→ EXERCISE BRIEF:
Echo the entries below back without changing anything.

Element and text position data:
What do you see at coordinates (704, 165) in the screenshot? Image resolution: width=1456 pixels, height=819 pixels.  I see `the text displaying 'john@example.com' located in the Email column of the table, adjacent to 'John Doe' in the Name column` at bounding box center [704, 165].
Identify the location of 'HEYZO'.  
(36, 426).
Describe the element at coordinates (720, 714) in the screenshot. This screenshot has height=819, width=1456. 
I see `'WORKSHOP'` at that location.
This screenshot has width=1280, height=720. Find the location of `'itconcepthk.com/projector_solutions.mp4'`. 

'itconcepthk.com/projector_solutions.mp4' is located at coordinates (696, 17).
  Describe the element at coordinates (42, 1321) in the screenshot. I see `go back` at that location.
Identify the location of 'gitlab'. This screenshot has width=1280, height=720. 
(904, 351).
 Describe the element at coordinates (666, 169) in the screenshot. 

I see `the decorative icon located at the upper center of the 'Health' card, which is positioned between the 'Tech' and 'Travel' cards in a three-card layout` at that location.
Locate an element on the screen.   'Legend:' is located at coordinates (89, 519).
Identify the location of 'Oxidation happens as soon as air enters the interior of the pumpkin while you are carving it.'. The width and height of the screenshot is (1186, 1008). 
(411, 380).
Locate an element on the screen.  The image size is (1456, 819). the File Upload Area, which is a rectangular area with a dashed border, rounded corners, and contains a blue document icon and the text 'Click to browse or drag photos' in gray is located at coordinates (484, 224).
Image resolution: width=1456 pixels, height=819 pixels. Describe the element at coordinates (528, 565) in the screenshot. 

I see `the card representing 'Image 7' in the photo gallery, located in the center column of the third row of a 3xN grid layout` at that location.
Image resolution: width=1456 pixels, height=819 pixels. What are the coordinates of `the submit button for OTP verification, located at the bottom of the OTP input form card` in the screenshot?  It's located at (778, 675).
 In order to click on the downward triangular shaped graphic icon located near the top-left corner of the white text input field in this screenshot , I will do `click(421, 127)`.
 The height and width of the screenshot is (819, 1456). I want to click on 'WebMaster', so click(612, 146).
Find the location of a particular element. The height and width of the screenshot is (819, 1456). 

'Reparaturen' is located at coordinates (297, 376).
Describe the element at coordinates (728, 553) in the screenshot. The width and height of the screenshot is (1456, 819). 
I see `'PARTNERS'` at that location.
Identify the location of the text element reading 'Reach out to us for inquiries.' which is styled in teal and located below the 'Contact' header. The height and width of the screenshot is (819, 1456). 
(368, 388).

→ ANSWER BELOW:
What do you see at coordinates (704, 165) in the screenshot? Image resolution: width=1456 pixels, height=819 pixels.  I see `the text displaying 'john@example.com' located in the Email column of the table, adjacent to 'John Doe' in the Name column` at bounding box center [704, 165].
Identify the location of 'HEYZO'.  
(36, 426).
Describe the element at coordinates (720, 714) in the screenshot. This screenshot has height=819, width=1456. 
I see `'WORKSHOP'` at that location.
This screenshot has width=1280, height=720. Find the location of `'itconcepthk.com/projector_solutions.mp4'`. 

'itconcepthk.com/projector_solutions.mp4' is located at coordinates (696, 17).
  Describe the element at coordinates (42, 1321) in the screenshot. I see `go back` at that location.
Identify the location of 'gitlab'. This screenshot has width=1280, height=720. 
(904, 351).
 Describe the element at coordinates (666, 169) in the screenshot. 

I see `the decorative icon located at the upper center of the 'Health' card, which is positioned between the 'Tech' and 'Travel' cards in a three-card layout` at that location.
Locate an element on the screen.   'Legend:' is located at coordinates (89, 519).
Identify the location of 'Oxidation happens as soon as air enters the interior of the pumpkin while you are carving it.'. The width and height of the screenshot is (1186, 1008). 
(411, 380).
Locate an element on the screen.  The image size is (1456, 819). the File Upload Area, which is a rectangular area with a dashed border, rounded corners, and contains a blue document icon and the text 'Click to browse or drag photos' in gray is located at coordinates (484, 224).
Image resolution: width=1456 pixels, height=819 pixels. Describe the element at coordinates (528, 565) in the screenshot. 

I see `the card representing 'Image 7' in the photo gallery, located in the center column of the third row of a 3xN grid layout` at that location.
Image resolution: width=1456 pixels, height=819 pixels. What are the coordinates of `the submit button for OTP verification, located at the bottom of the OTP input form card` in the screenshot?  It's located at (778, 675).
 In order to click on the downward triangular shaped graphic icon located near the top-left corner of the white text input field in this screenshot , I will do `click(421, 127)`.
 The height and width of the screenshot is (819, 1456). I want to click on 'WebMaster', so click(612, 146).
Find the location of a particular element. The height and width of the screenshot is (819, 1456). 

'Reparaturen' is located at coordinates (297, 376).
Describe the element at coordinates (728, 553) in the screenshot. The width and height of the screenshot is (1456, 819). 
I see `'PARTNERS'` at that location.
Identify the location of the text element reading 'Reach out to us for inquiries.' which is styled in teal and located below the 'Contact' header. The height and width of the screenshot is (819, 1456). 
(368, 388).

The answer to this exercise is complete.